Num museu no Forte de Copacabana, o Exército destaca os conflitos na Tríplice Fronteira (1864-1870) e em Canudos (1897) como momentos de sua história. Falta espaço para expor o uso político do emprego de tropas tanto no Império quanto na incipiente República. Essas guerras encobriram batalhas fratricidas pelo poder e crises econômicas ao custo de muito orçamento e sangue aqui e lá fora. Em Assunção, os brasileiros são acusados ainda hoje por massacres de crianças e saques – puseram nos navios até móveis de famílias paraguaias.

Já no interior baiano, a degola de sertanejos marcou a presença de oficiais na Caatinga. Essa prática seria usada também na Guerra do Contestado (1912-1916), onde os militares combateram caboclos que usavam facões esculpidos na madeira. A propósito, guerras assimétricas, em especial, costumam ser refluxos no tempo por excelência, reais ou imaginárias.

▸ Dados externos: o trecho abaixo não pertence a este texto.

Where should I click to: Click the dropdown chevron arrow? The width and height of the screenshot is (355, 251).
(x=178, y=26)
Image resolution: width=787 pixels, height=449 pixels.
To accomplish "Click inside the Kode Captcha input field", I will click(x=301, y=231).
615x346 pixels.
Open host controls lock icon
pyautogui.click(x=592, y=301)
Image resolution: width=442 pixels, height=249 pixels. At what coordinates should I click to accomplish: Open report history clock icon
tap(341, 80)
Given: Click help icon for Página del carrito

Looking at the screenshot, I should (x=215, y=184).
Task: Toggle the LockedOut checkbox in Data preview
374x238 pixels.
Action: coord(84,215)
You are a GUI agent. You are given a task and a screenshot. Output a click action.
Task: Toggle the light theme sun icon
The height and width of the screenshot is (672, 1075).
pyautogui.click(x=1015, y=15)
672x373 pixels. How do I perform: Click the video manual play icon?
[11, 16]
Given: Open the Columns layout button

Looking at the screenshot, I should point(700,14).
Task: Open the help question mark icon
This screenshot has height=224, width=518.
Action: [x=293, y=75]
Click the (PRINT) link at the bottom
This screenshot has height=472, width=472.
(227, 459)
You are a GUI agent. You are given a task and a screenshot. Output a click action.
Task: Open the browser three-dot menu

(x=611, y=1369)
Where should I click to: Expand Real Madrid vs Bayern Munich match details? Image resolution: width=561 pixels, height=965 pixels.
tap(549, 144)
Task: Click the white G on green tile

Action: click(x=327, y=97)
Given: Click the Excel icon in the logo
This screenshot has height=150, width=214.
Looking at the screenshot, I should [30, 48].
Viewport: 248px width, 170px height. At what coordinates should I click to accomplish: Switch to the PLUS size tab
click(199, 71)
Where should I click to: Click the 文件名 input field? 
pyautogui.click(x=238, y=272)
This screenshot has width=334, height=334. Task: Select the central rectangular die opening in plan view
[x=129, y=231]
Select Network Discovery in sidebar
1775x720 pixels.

Guerra é um termo genérico, mas pode ser usado para relatar um caso recente em que os americanos jogaram militares brasileiros numa arapuca. O general da reserva Augusto Heleno Ribeiro, atual ministro do Gabinete de Segurança Institucional, conhece essa história. Em 2005, ele comandava a Missão de Paz das Nações Unidas no Haiti. No mês de julho daquele ano, cerca de 440 homens de sua tropa entraram em Cité Soleil, maior favela de Porto Príncipe, para caçar o criminoso Emmanuel Wilmer, o Dread. Heleno vivia pressionado. Os Estados Unidos criticavam uma suposta falta de agressividade no enfrentamento à violência no país caribenho.

Na operação de sete horas, cinco ou seis pessoas morreram, incluindo Dread, na estimativa do Exército Brasileiro. Entidades de direitos humanos ligadas ao ex-presidente Jean Bertrand Aristide, críticas da missão da ONU, calcularam 63 mortes. A agência Reuters estimou 70 vítimas fatais. Heleno contestou os números e reclamou de uma versão, segundo ele, política da história. De forma moderada, observadores internacionais avaliaram que um dos erros da operação foi não monitorar a favela nos dias seguintes. A falta de patrulha teria facilitado um acerto de contas local.

A guerra do então presidente Luiz Inácio Lula da Silva no Haiti empoderou uma geração de “oficiais sem espada”. O País não conseguiu maior inserção nos fóruns internacionais, como desejava o governo. Mas os militares saíram de Porto Príncipe com a lição de que o quartel não forma dirigentes especializados em tornar competitiva a economia interna, mudar o jogo diplomático controlado por países desenvolvidos e atrair investimentos externos, preceitos para garantir a paz.

Por sua vez, Bolsonaro alimenta uma guerra permanente para encobrir questões políticas e familiares e salvar seu governo  – é o caso das rachadinhas, que envolve o filho e senador, Flávio (Republicanos-RJ).

O discurso da pólvora, uma das batalhas desse conflito travado pelo presidente, foi recebido com deboche pelo embaixador americano. Todd Chapman, nomeado por Donald Trump, divulgou vídeo do Corpo de Fuzileiros Navais dos Estados Unidos para lembrar que a força está de prontidão em tempos de crise. Numa interpretação livre, evidenciou que, antes de uma suposta relação de amizade de seu chefe e Bolsonaro, existem interesses históricos. A embaixada afirmou que o vídeo estava sendo preparado havia uma semana e não tem relação com o presidente.

É, dentro desses limites, que os militares brasileiros tentam há décadas ter proveitos da parceria com Washington e expandir a indústria de defesa nacional como um aliado preferencial da OTAN, a Organização do Tratado do Atlântico Norte.

No front imaginário do presidente, a prioridade nos interesses particulares é pólvora que só chamuscou mesmo as fardas dos militares do lado de cá do campo de guerra, que chancelam o seu governo. No rastilho da semana, Bolsonaro ainda atacou a vacina da covid-19 e ironizou os brasileiros preocupados com a pandemia. Até o momento, pelo menos 163 mil pessoas morreram vítimas da doença.